Movies

Elsa Aguirre, star of Mexico’s Golden Age cinema, dies at 95 — more than the face the studios cast

Camille Lefèvre

The obituaries reach, almost in unison, for the same word: face. Elsa Aguirre, who has died, is being mourned across Mexico as one of the last living faces of the country’s Golden Age of cinema — and the phrase, meant as pure tribute, quietly repeats the very terms on which her era first hired her. The mid-century mythology of Mexican film was built around women it photographed far more often than it wrote for.

Aguirre arrived at the studios the way that system preferred its women to arrive — not from the stage, a company or a drama school, but from a beauty contest, spotted as a teenager by a production house and moved almost at once in front of the camera.

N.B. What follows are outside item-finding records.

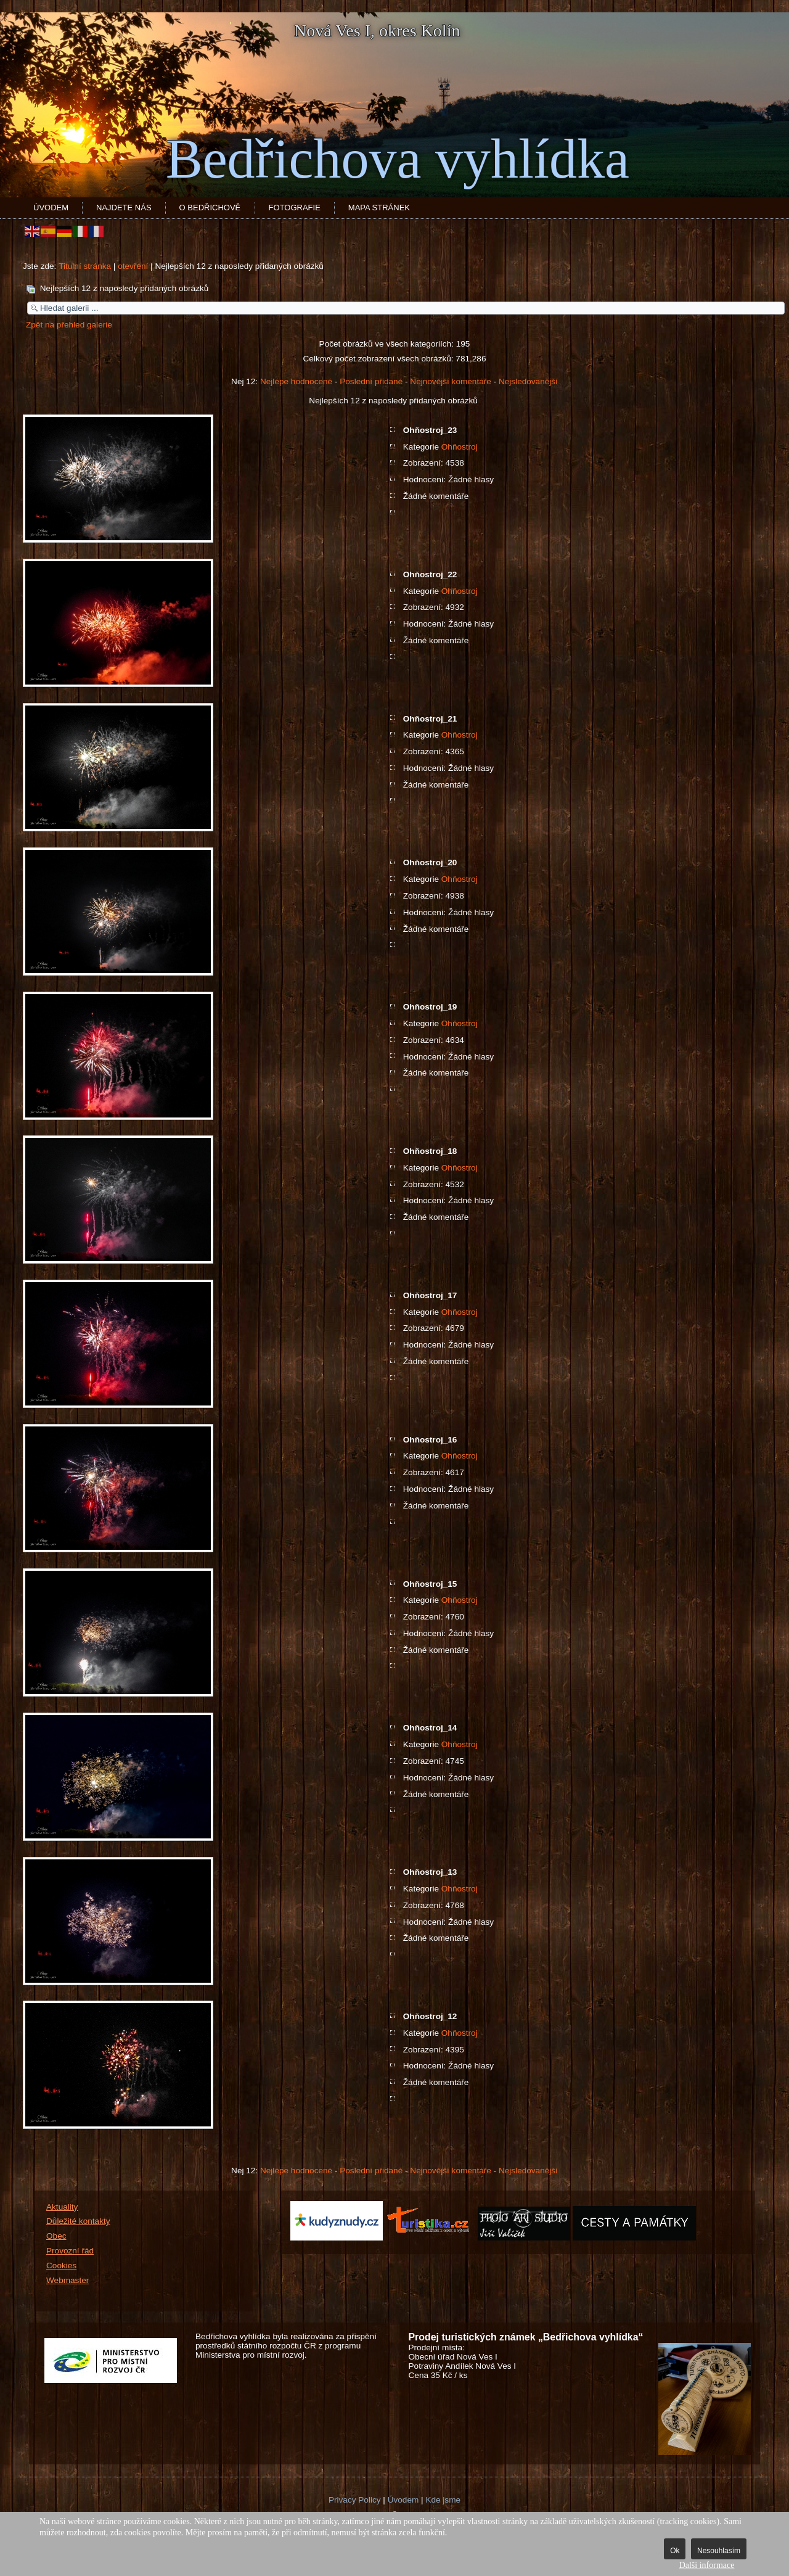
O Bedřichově (210, 207)
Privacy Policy (355, 2499)
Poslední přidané (371, 381)
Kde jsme (442, 2499)
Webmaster (67, 2280)
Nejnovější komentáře (450, 381)
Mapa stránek (379, 207)
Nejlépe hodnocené (296, 381)
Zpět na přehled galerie (69, 324)
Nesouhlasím (718, 2550)
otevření (133, 266)
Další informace (707, 2565)
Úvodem (50, 207)
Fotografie (295, 207)
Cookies (61, 2265)
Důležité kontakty (78, 2221)
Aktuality (62, 2207)
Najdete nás (124, 207)
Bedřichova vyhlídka (397, 158)
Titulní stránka (85, 266)
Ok (674, 2550)
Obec (56, 2236)
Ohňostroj (459, 446)
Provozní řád (70, 2250)
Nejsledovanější (528, 381)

The Golden Age we now canonise as an auteur’s cinema — the sweeping compositions, the great directors and their cinematographers, the retrospectives that bear their names — was also a factory that sorted its actresses by their faces first and their range a distant second.

And yet the archive she leaves resists that sorting. Across some four dozen films she moved through comedy, ranchera musical, melodrama, action and fantasy, playing opposite nearly every male idol the period produced — Pedro Infante, Jorge Negrete, Pedro Armendáriz, Arturo de Córdova, Ignacio López Tarso. In one of the images her country will replay this week, Infante turns and sings to her; she is the gravity the song is written toward, and audiences kept the moment for seven decades. Credit the studio’s framing all you like — the performance holding that frame is hers.

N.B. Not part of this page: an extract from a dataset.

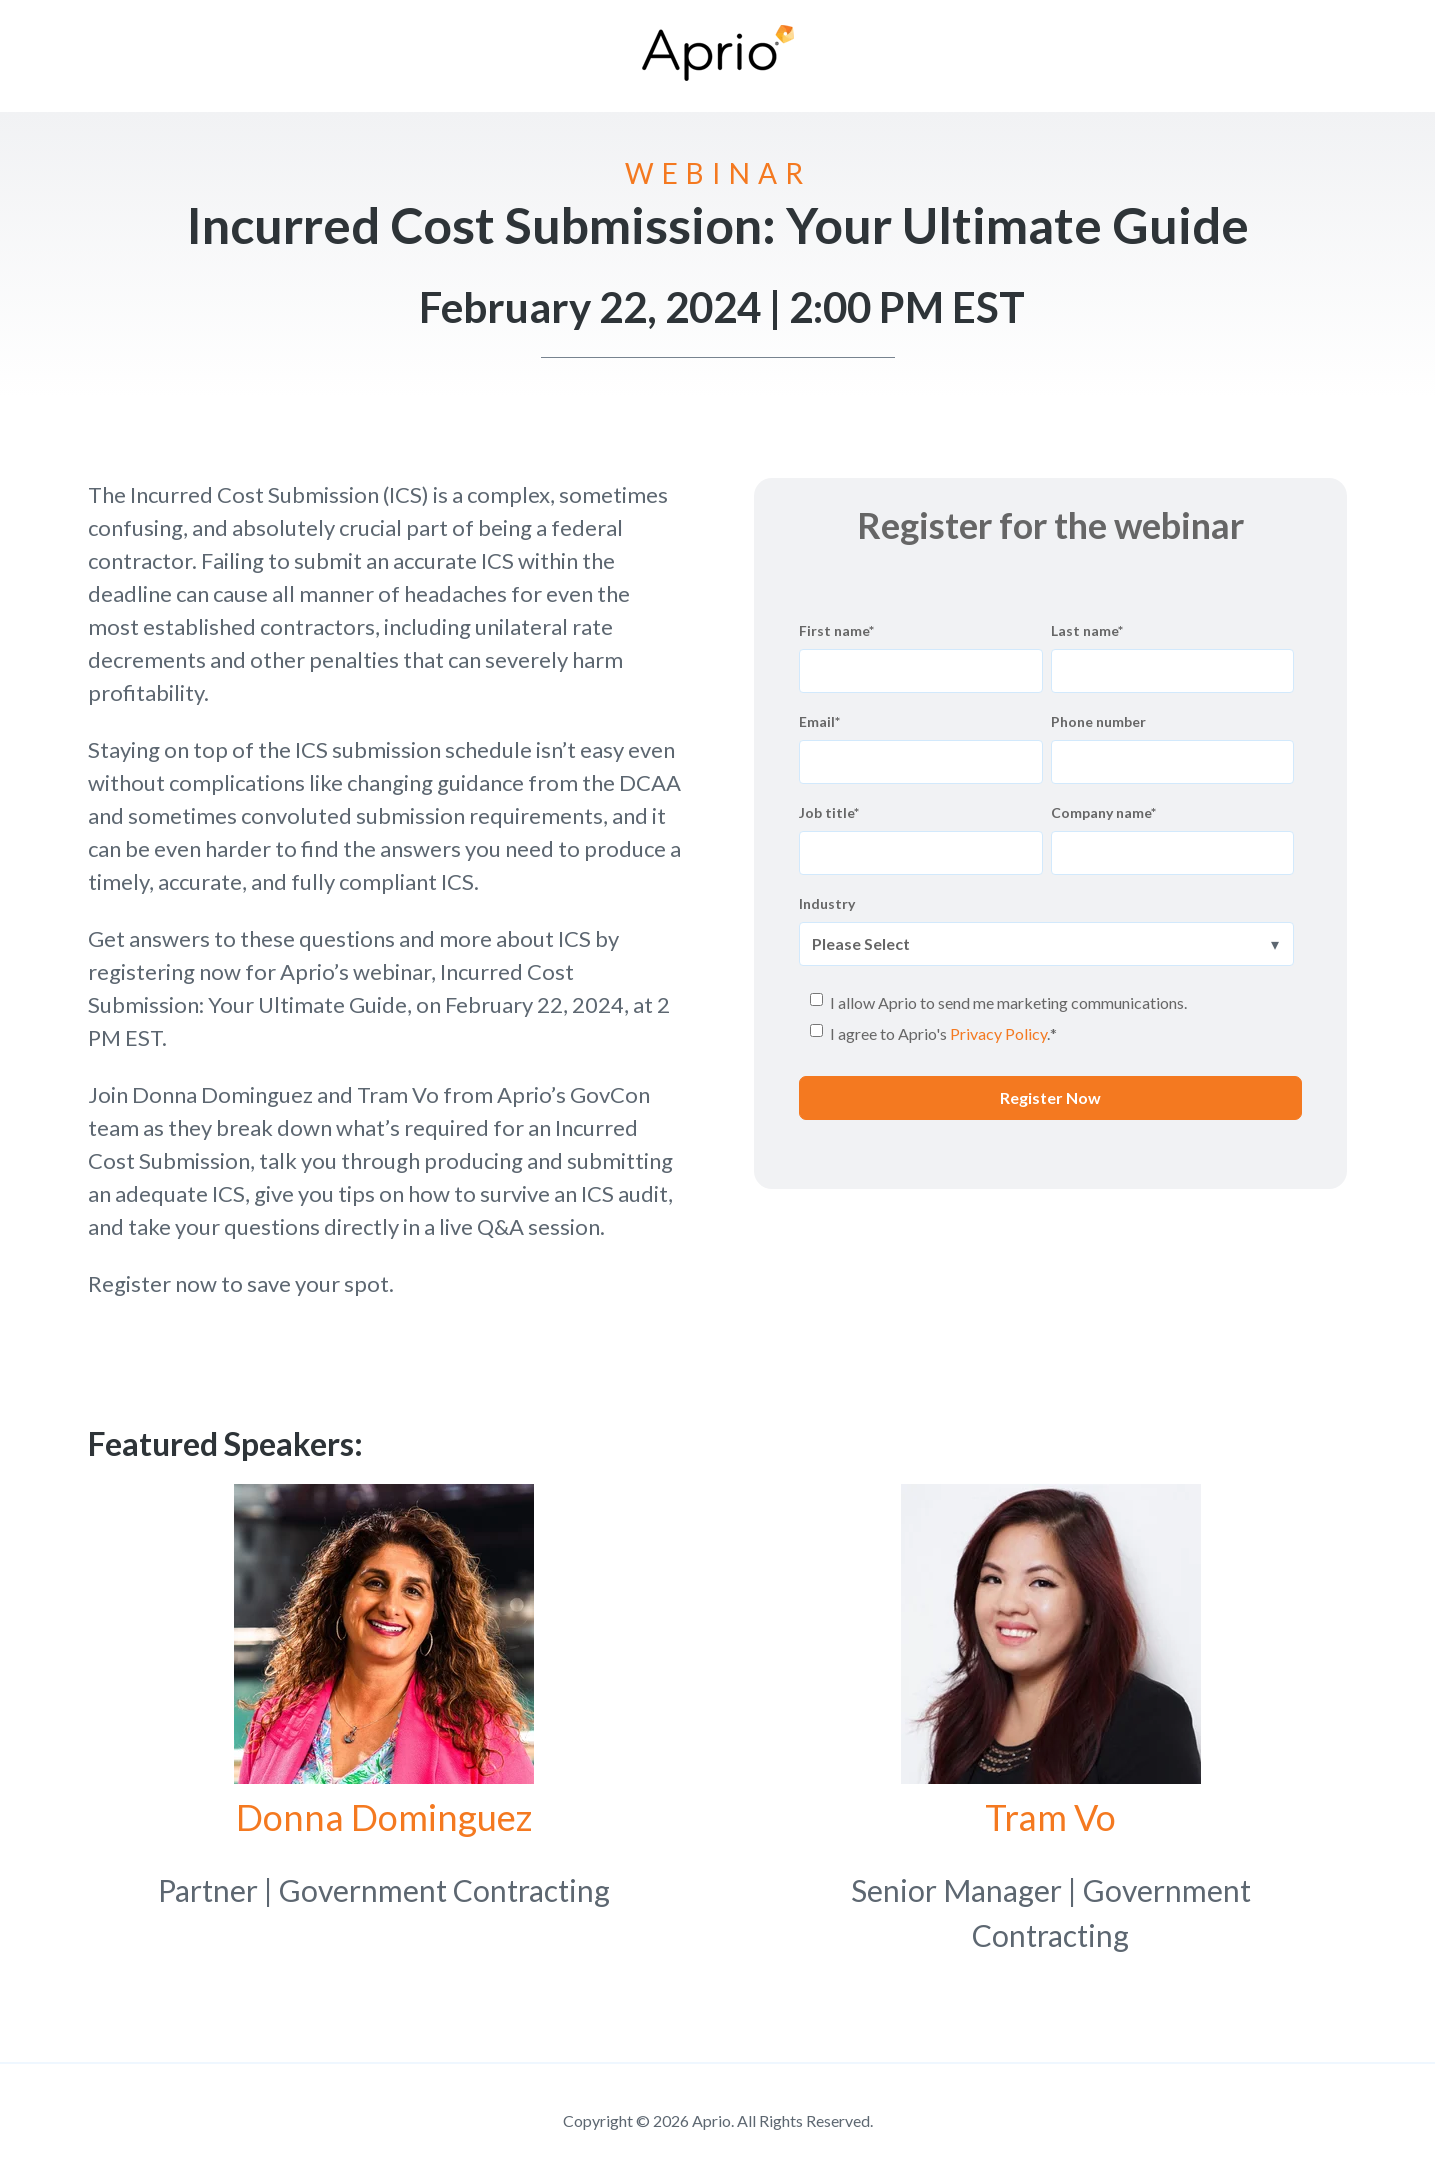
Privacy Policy (998, 1033)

The stronger case for Aguirre, though, lies outside the Golden Age altogether, in what she did once it collapsed. When the studio system that discovered her dissolved, the actresses it had defined by youth and glamour were, as a rule, discarded with it. Aguirre was not. She kept working — into television, into telenovelas, into a long public life — for decades after the machine that made her had stopped running, and she was still giving interviews, lucid and entirely self-possessed, in her mid-nineties. That endurance is the part no studio ever scripted, and the part the “beautiful face” obituary struggles to hold.

Her whole generation of Mexican actresses has been ill-served by the way the Golden Age is remembered: as a pantheon of directors and singing male stars, with the women arranged around them as luminous décor. The retrospectives credit the film-makers for the light; they less often ask who was standing in it, or what she was doing with a part the script barely bothered to give her. Aguirre’s career reads as a standing correction — evidence that agency, inside that system, most often lived in the performances its framing was designed to overlook.

Aguirre was 95. Her death was confirmed by Mexico’s Asociación Nacional de Intérpretes, which called her one of the most emblematic actresses of the Golden Age; no cause has been made public. Born in Chihuahua in 1930 and discovered before she was out of her teens, she had been honoured late in life for a career spanning more than eight decades, and had spoken only months ago of guarding her health, as she put it, to the very last.

The last of the Golden Age faces is gone. What survives is the harder and better thing the era was too dazzled to notice at the time — the actress who was always there behind it.